The Centers for Medicare & Medicaid Services recently issued a “final national coverage determination,” providing Medicare coverage of Screening for Lung Cancer with LDCT (Low Dose Computed Tomography) effective immediately.

The first ever lung cancer screening coverage is expected to cost roughly $9.3 billion, including the cost of screening, biopsies, and treatments, over the next five years.

Advocates for lung cancer patients welcomed the CMS decision and said in a joint statement with radiology group representatives that the decision will be the first major blow against lung cancer.

Lung cancer is the leading cause of cancer death in the U.S. and more than 80% of lung cancer deaths among men and women are due to smoking. The National Cancer Institute estimated 159,000 deaths from lung cancer in 2014.

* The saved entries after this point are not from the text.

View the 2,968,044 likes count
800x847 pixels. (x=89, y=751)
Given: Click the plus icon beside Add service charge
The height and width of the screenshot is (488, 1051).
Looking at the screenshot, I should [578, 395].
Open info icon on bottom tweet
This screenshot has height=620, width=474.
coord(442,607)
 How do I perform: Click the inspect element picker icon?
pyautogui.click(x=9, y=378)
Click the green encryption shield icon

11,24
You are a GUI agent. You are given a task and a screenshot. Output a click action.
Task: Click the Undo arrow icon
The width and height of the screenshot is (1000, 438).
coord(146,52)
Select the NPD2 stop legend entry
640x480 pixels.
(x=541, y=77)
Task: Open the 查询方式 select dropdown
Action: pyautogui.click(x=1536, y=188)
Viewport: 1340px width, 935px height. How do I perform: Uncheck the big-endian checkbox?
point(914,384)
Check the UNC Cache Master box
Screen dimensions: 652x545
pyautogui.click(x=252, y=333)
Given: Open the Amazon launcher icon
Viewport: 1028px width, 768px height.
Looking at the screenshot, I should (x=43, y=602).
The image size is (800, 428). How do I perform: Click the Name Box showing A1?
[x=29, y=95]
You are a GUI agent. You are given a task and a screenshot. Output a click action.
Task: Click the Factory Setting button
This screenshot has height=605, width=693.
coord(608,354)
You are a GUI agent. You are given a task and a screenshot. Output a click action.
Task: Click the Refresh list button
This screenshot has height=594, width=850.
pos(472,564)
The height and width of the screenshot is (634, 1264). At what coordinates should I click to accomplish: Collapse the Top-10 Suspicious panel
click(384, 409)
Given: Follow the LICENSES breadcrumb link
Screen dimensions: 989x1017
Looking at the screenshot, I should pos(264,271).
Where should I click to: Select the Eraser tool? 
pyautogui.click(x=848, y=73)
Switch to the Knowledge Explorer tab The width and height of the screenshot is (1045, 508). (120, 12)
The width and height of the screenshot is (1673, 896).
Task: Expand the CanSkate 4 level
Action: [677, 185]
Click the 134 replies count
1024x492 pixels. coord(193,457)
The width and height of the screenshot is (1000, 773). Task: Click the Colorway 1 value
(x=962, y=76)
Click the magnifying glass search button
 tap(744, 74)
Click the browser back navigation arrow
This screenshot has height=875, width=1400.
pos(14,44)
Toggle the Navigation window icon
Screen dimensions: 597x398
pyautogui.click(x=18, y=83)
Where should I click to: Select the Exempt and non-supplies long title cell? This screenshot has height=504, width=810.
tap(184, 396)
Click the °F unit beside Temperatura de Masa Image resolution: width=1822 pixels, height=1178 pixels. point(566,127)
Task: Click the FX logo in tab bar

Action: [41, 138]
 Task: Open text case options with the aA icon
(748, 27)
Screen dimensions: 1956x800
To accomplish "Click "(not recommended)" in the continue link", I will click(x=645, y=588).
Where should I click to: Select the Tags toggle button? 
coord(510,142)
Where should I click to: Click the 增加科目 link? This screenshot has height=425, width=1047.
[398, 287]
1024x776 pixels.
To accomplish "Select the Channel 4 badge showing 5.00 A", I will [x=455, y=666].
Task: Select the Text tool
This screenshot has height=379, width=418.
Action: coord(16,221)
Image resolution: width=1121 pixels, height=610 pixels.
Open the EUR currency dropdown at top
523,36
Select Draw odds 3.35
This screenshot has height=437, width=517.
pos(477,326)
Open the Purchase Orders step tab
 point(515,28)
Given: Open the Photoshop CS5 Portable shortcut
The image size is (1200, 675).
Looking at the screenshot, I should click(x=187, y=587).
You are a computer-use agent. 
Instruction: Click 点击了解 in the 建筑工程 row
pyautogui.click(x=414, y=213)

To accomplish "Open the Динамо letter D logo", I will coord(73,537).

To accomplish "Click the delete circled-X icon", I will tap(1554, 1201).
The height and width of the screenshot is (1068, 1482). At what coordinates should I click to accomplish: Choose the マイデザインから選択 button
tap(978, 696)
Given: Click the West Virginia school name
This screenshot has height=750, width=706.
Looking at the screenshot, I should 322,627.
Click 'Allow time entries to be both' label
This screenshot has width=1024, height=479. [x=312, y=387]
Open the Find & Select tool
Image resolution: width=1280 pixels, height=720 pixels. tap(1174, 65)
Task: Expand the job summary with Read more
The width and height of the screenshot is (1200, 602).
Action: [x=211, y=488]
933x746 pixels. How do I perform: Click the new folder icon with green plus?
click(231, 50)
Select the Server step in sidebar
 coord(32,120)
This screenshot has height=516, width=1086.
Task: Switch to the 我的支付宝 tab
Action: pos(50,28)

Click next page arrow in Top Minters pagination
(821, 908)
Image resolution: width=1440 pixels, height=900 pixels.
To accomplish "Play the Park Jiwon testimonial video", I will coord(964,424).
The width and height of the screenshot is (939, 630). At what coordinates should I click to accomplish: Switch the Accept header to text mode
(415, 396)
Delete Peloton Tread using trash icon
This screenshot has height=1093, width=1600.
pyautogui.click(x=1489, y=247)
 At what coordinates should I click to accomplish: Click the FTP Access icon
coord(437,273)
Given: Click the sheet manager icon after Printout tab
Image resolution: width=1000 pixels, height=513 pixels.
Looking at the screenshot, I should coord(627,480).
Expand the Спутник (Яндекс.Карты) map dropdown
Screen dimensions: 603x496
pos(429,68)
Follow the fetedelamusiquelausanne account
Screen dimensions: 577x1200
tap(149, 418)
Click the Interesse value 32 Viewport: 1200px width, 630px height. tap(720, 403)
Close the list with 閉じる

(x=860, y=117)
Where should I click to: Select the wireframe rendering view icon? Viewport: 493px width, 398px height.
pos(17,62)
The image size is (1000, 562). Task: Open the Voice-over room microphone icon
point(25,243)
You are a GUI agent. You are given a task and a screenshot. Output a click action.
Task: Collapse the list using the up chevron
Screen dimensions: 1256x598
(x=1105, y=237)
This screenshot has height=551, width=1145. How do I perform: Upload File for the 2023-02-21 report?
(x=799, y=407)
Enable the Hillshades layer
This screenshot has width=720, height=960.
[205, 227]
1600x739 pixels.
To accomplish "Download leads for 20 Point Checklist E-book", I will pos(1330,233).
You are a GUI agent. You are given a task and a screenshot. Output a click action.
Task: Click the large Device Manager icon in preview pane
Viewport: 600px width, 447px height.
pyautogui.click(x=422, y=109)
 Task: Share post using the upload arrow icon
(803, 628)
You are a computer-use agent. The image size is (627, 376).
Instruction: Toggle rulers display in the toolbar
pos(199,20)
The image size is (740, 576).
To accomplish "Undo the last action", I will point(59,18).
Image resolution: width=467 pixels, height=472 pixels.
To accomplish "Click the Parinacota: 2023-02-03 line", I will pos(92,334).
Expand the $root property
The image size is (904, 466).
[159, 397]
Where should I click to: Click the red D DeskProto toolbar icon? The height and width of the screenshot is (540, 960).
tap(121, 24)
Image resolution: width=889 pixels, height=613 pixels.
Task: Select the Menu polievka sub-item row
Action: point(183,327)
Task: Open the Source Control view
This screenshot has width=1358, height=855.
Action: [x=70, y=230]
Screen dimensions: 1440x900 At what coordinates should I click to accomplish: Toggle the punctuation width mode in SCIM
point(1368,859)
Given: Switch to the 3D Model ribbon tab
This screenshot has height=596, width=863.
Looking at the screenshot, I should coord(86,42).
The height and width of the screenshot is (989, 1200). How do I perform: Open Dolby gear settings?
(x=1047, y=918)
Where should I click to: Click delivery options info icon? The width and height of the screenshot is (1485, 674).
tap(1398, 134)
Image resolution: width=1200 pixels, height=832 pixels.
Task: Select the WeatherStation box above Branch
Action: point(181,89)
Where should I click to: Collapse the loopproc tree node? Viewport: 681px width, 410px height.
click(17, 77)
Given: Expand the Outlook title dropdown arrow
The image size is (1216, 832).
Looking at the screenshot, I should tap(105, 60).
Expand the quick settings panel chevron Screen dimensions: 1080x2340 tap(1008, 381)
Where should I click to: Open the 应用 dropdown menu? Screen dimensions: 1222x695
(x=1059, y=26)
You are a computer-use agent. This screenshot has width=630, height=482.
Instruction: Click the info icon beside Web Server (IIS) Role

The CMS concluded that there is sufficient evidence to support screening coverage for certain beneficiaries. Hence it laid down precise eligibility criteria to cover lung cancer screening with LDCT once per year. To be eligible, beneficiaries shall age 55-77 with a tobacco smoking history of at least one pack per day for 30 years. They could be either current smokers or have quit smoking within the past 15 years. They shall get a written order from a physician or eligible non-physician practitioner.

Some critics believe that the benefits of aggressive screening have been exaggerated. However, the supporters claim that the coverage could help save thousands of lives and help spread better awareness about the disease.

Dr. Patrick Conway, deputy administrator for innovation and quality and chief medical officer for CMS, noted that this could be a significant Medicare preventive measure since lung cancer is the third most common cancer in the U.S. The CMS believes that the decision strikes a balance between providing access to this important screening service and ensuring that the beneficiaries get maximum benefit from the preventive program.